● **GIVEN INFORMATION**
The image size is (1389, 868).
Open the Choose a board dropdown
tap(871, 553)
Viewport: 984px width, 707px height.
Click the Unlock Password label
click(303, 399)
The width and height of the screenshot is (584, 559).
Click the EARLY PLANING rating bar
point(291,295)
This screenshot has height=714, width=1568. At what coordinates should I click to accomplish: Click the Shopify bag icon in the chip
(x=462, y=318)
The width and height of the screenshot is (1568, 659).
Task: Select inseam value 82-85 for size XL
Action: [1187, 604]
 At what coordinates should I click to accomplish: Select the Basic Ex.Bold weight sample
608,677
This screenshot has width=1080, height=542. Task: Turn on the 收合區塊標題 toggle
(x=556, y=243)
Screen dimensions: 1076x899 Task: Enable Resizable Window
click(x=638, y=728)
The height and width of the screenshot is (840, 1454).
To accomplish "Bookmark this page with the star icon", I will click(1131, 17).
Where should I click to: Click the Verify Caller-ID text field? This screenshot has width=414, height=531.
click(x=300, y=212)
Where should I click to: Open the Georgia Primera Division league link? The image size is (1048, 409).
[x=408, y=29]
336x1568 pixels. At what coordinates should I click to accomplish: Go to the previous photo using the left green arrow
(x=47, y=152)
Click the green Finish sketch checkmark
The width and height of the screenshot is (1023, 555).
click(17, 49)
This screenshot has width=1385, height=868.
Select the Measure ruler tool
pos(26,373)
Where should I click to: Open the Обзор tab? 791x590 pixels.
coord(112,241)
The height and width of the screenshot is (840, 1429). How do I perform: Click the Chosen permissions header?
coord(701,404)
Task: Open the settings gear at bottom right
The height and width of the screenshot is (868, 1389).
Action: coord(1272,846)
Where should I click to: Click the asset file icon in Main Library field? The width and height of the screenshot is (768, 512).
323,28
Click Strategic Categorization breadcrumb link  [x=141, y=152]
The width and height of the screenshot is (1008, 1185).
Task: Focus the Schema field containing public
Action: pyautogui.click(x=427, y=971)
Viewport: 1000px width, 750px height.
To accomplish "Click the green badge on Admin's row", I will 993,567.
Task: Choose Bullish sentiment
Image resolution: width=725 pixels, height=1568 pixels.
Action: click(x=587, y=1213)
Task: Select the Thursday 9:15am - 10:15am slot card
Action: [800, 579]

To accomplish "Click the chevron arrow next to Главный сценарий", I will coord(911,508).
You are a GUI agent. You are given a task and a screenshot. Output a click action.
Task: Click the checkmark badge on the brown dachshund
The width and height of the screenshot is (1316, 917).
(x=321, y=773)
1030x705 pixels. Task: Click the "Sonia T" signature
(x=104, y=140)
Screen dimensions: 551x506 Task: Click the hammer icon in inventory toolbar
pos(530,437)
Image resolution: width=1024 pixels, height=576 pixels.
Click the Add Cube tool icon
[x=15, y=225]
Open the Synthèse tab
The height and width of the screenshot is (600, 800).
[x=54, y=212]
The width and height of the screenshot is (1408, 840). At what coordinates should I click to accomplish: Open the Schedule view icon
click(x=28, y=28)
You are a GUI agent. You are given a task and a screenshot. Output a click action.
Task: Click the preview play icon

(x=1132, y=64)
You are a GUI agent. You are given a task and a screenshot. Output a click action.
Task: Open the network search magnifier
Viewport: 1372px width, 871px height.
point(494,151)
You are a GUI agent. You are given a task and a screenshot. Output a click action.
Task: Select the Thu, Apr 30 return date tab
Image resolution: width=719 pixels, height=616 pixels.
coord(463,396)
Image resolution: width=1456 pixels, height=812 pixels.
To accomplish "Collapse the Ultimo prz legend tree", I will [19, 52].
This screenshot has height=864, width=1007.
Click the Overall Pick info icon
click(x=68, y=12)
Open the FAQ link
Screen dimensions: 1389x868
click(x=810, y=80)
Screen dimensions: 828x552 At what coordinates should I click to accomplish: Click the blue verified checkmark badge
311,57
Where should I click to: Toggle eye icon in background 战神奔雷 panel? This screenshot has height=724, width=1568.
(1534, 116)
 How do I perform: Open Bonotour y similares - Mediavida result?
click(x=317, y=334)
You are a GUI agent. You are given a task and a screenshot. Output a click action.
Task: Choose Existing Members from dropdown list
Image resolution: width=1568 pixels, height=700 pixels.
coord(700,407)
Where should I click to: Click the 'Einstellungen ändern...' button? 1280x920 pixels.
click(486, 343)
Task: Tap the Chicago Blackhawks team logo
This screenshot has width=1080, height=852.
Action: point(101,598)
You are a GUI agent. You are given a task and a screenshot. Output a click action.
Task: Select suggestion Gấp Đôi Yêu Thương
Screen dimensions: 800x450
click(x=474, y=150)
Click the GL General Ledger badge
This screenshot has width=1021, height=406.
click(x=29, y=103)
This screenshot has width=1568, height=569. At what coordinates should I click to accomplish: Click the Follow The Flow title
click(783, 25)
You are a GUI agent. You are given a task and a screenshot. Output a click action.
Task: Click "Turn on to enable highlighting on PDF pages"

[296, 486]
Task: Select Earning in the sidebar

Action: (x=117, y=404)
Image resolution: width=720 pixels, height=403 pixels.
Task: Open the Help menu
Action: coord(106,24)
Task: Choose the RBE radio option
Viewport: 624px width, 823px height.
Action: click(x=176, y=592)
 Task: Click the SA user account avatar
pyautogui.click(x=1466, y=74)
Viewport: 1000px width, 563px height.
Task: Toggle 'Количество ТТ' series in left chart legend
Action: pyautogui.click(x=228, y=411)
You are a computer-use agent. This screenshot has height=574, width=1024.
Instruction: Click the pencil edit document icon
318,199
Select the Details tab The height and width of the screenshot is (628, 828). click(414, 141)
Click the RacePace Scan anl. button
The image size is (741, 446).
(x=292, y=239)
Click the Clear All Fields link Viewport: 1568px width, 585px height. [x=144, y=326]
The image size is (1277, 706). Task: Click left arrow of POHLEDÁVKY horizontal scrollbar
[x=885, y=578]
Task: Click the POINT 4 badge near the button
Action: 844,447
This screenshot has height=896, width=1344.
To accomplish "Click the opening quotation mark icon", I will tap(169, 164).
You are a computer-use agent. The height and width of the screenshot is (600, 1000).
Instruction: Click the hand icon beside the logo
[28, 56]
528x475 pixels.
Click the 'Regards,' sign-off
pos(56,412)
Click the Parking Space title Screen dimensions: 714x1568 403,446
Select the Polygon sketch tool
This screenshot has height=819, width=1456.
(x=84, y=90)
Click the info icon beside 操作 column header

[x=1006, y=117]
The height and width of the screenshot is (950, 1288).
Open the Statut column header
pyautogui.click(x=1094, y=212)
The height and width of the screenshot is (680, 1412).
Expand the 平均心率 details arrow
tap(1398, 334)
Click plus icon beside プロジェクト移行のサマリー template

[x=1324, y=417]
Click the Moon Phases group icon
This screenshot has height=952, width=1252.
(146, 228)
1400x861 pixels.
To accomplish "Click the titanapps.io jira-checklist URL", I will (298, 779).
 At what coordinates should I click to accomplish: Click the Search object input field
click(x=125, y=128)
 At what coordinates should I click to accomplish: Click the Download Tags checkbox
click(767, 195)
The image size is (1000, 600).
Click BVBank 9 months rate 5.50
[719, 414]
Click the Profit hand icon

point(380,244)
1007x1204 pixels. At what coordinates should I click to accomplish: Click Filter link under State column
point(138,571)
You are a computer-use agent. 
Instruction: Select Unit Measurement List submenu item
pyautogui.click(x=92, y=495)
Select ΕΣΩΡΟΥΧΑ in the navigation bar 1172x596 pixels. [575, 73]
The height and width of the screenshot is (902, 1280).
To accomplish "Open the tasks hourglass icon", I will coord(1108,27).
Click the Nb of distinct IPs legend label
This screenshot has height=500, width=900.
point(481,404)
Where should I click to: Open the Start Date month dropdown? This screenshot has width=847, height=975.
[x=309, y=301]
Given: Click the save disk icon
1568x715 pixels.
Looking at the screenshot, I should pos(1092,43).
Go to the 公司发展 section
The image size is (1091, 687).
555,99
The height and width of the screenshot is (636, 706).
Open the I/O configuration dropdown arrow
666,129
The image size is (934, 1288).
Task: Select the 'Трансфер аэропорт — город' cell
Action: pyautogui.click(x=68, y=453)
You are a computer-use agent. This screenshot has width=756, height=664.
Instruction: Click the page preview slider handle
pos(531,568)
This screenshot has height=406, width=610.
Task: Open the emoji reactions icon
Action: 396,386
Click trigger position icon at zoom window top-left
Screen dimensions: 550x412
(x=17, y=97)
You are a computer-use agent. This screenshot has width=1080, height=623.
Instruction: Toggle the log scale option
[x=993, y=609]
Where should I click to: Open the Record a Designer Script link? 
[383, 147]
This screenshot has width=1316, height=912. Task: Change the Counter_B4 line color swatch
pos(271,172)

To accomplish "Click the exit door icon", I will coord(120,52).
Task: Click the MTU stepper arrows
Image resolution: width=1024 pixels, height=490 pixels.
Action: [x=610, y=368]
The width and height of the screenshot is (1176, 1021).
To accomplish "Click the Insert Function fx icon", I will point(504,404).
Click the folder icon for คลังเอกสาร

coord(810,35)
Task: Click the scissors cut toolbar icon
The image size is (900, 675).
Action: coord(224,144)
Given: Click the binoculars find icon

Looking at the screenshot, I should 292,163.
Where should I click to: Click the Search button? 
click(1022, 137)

● **DIRECTIONS FOR THIS TASK**
Repeat the entries verbatim, beginning with the line containing "This screenshot has width=1080, height=542." and ending with the line containing "[x=408, y=29]", both included.

● **EXERCISE SOLUTION**
This screenshot has width=1080, height=542. Task: Turn on the 收合區塊標題 toggle
(x=556, y=243)
Screen dimensions: 1076x899 Task: Enable Resizable Window
click(x=638, y=728)
The height and width of the screenshot is (840, 1454).
To accomplish "Bookmark this page with the star icon", I will click(1131, 17).
Where should I click to: Click the Verify Caller-ID text field? This screenshot has width=414, height=531.
click(x=300, y=212)
Where should I click to: Open the Georgia Primera Division league link? The image size is (1048, 409).
[x=408, y=29]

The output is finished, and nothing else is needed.